Casey Mulligan’s recent work on externalities builds on this type of argument, pointing out that people have incentives to cooperate to solve externality problems. Because cooperation is costly, the use of cooperation might not get one to the socially optimal outcome. However, the use of cooperation is a clear improvement over the standard result in the absence of some policy solution. In fact, once one takes into account the role of cooperation, policy aimed at correcting an externality might be overkill.
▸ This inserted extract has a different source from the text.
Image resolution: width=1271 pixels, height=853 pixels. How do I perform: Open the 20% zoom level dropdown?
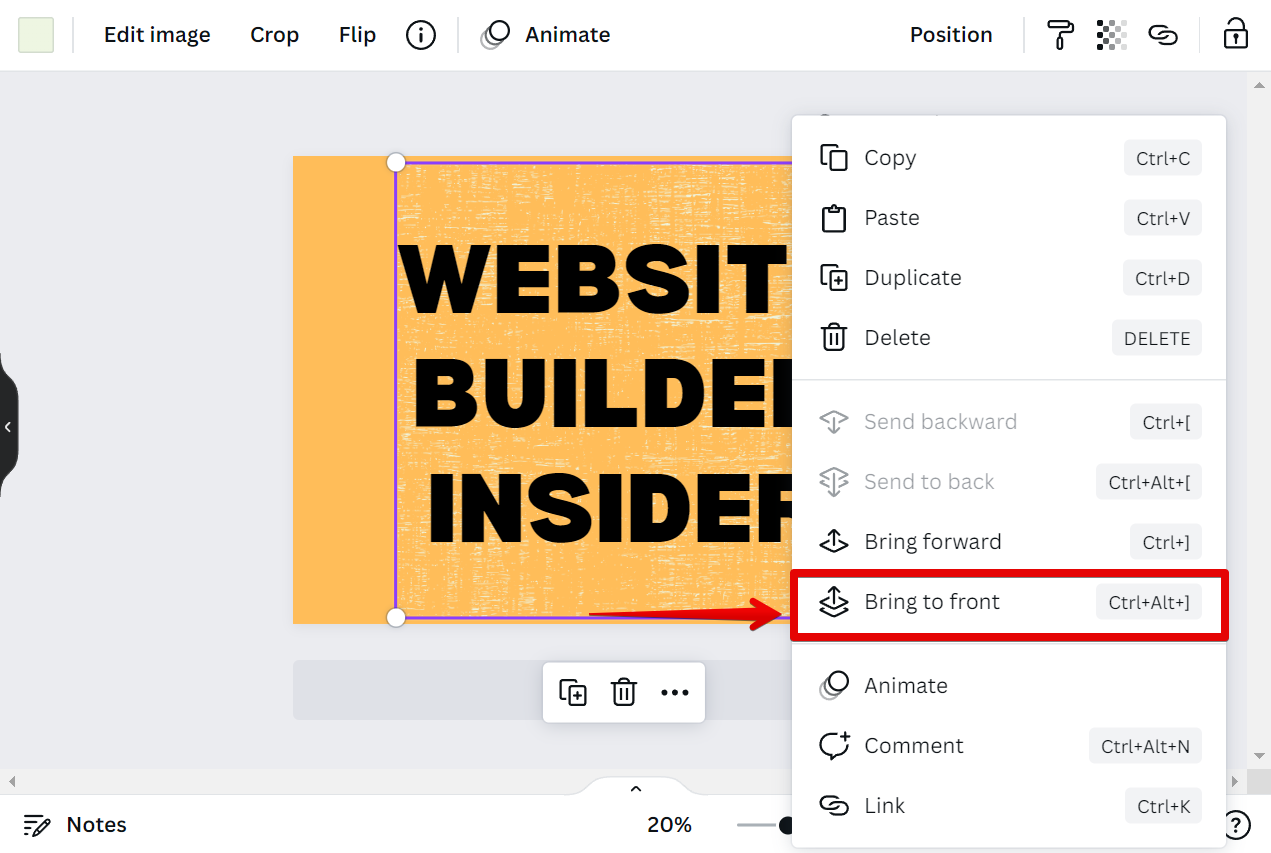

A particularly interesting aspect of Mulligan’s work is in regards to things like pandemics. Most people tend to think of externalities associated with a pandemic in epidemiological terms. In other words, they tend think that when people go out in public or otherwise interact with other people and possibly have an infectious disease (knowingly or otherwise), those people are imposing a cost on others. As was observed during the Covid-19 pandemic, the overwhelming response to this external cost was to enact policies that limit human interaction in public settings. However, what Mulligan points out is that group cooperation often mitigates a number of these effects. Places like schools, hospitals, and workplaces have incentives to come up with ways to mitigate the spread of infectious diseases. What this suggests is that although there are negative externalities associated with human interaction when an infectious disease is present, cooperation enabled by human interaction is often aimed at mitigating those very costs. Thus, attempts to limit human interaction might be counterproductive.
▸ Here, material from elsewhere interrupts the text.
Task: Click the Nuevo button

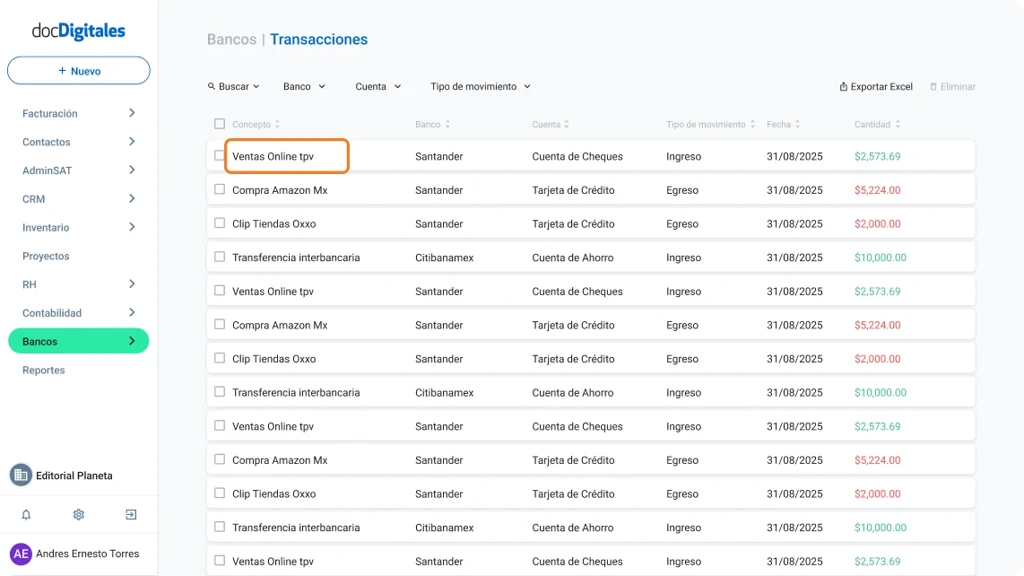Action: coord(78,70)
As I wrote at the beginning of the post, we tend to spend a lot of time writing about externalities. Hopefully, this post has given people a sense of why the topic of externalities is one that warrants deeper thought and discussion than the typical introductory textbook analysis.
Great piece!, I just wanted to let you know that building on E. Ostrom's work on externalities and on Mulligan's work on externalities, you can consult two recent pieces on the nature of externalities and their properties that are very close to what you guys are saying:
1. On the nature and structure of externalities
https://link.springer.com/article/10.1007/s11127-023-01098-1
2. Elinor Ostrom and public health: https://www.tandfonline.com/doi/full/10.1080/03085147.2022.2028973
In fact, we are just publishing a 'special issue' at public choice on externalities that will be out very soon
This is a great post that really challenges the conventional wisdom about externalities. It makes me wonder why the first thought of so many economists was to support taxes to combat them and how those thoughts went unchallenged for so long. Do you have any insight on that matter?